DATASET RECORDS START

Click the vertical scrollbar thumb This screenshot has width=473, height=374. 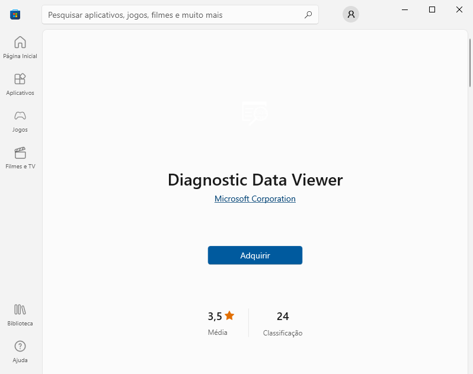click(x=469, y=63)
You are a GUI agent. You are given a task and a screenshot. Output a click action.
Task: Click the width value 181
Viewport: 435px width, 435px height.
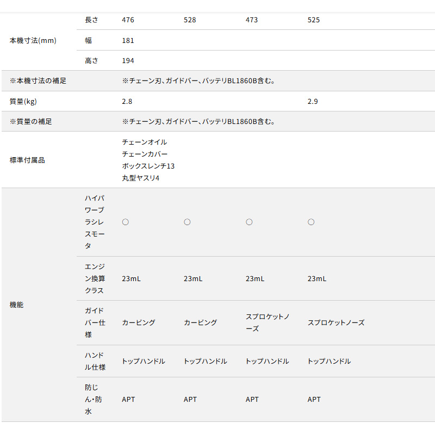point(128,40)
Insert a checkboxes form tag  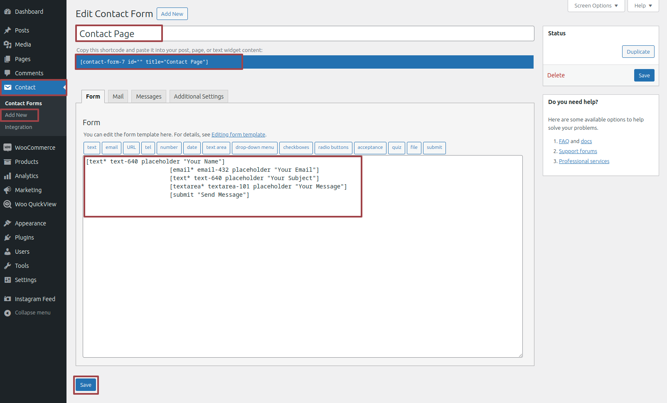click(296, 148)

DATASET RECORDS END
DATASET RECORDS START

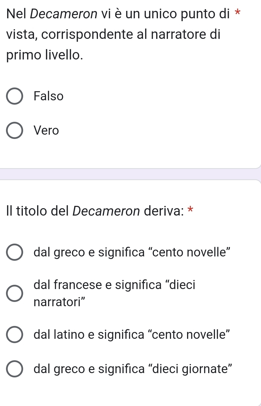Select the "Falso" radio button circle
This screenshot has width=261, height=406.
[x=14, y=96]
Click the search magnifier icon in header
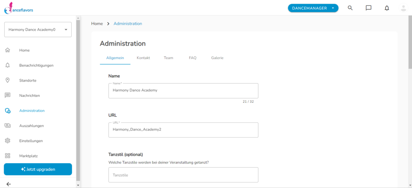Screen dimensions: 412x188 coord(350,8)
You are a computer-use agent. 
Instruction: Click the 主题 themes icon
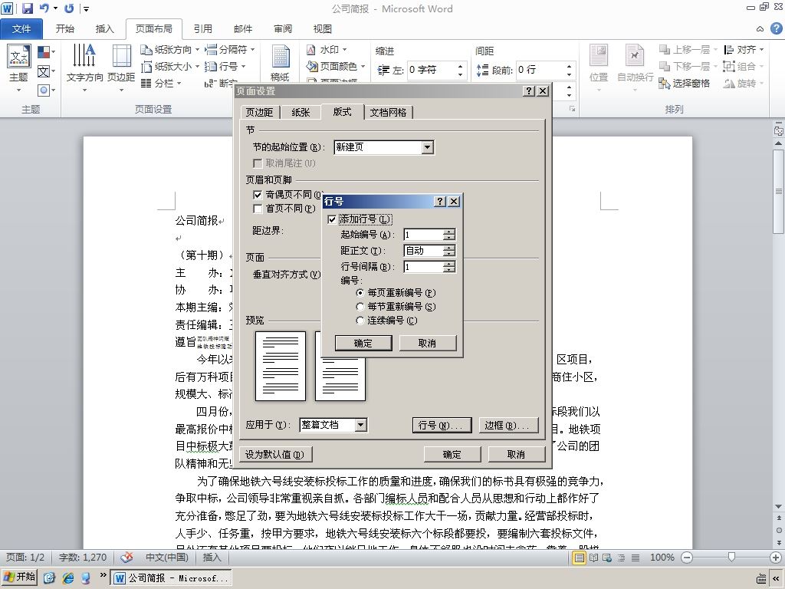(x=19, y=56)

DATASET RECORDS END
DATASET RECORDS START

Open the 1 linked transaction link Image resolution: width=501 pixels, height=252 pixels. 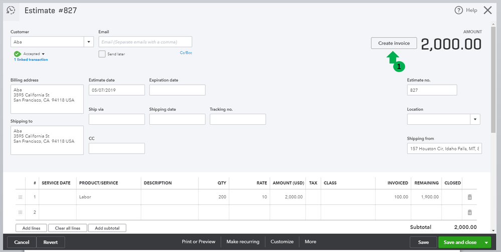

DATASET RECORDS END

YOUR ASSIGNMENT –
Look through the entries above and report each line where the string "agent" occurs.

PROBLEM SOLUTION –
You are a GUI agent. You are given a task and a screenshot. Output a click action.
You are a computer-use agent. 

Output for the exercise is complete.